Pressure squeezes first-home buyers
Be prepared: Home owners should be budgeting for an increase in interest rates.
Pressure set to squeeze first-home buyers as a combination of factors makes it even tougher to get a foot in the door of home ownership.
The watering down of government grants from September 30 comes as home loan interest rates are tipped to rise, banks have toughened lending requirements and house prices remain among the most expensive in the world.
Economists have predicted the Reserve Bank will start lifting the official cash rate, possibly as early as next month.
Loan Market Group executive director John Kolenda said he expected the RBA to raise rates by two percentage points during the next 18 months and said home owners should be budgeting for it as the economy turned around.
But Bill Morris, author of the Midwood Queensland Investment Report, said it would be foolish to lift interest rates now as house prices in Queensland continued to fall and were down 10.3 per cent from their peak in December 2007.
"Prices showed no sign of recovery at last count in June 2009. To increase interest rates at such a time would be terminal for house prices into the foreseeable future," he said.
The managing director of home loan comparison website helpmechoose.com.au, Adir Shiffman, said the drop in the government grant, recent rises in fixed home loans and rising property prices were "spooking people and pushing them into the market again".

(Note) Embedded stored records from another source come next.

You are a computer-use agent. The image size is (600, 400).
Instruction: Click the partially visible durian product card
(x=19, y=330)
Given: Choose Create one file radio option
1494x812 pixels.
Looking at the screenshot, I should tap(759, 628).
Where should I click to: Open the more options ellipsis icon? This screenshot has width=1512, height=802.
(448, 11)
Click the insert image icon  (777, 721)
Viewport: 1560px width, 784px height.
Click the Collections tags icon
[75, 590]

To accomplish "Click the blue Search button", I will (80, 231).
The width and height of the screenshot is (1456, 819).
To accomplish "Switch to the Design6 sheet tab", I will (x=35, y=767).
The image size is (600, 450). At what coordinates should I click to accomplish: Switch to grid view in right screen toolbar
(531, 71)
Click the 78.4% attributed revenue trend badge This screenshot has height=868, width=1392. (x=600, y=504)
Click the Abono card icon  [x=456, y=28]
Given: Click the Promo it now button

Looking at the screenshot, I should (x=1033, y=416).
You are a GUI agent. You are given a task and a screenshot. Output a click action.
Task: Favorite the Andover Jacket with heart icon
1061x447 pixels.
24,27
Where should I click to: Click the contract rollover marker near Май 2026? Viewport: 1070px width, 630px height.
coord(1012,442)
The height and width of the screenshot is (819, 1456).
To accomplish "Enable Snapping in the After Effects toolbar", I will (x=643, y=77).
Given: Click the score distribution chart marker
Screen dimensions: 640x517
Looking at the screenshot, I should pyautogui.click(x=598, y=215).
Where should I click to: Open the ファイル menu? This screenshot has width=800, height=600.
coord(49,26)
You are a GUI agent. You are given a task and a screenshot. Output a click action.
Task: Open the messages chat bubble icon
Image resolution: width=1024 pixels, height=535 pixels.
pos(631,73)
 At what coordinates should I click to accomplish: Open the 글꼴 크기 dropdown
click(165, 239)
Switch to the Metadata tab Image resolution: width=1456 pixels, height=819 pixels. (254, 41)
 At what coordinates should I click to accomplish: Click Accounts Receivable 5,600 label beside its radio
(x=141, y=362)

"The level of urgency in the home loan market is the highest it has been for all of 2009," he said.
Dr Shiffman said people thinking about switching to fixed-rate loans now had missed the boat as fixed rates were up to two percentage points higher than current variable rates.
"If people are buying today they should work out what they can afford based on today’s interest rates, then they should add 2 per cent and work out the affordability of that," he said.
Mortgage and Finance Association of Australia chief Phil Naylor said a slowing of first-home buyer activity was predictable, with the halving next month of the Federal Government’s First Home Owners’ Boost to $3500 for established homes and $7000 for new homes and the removal of the grant from December 31.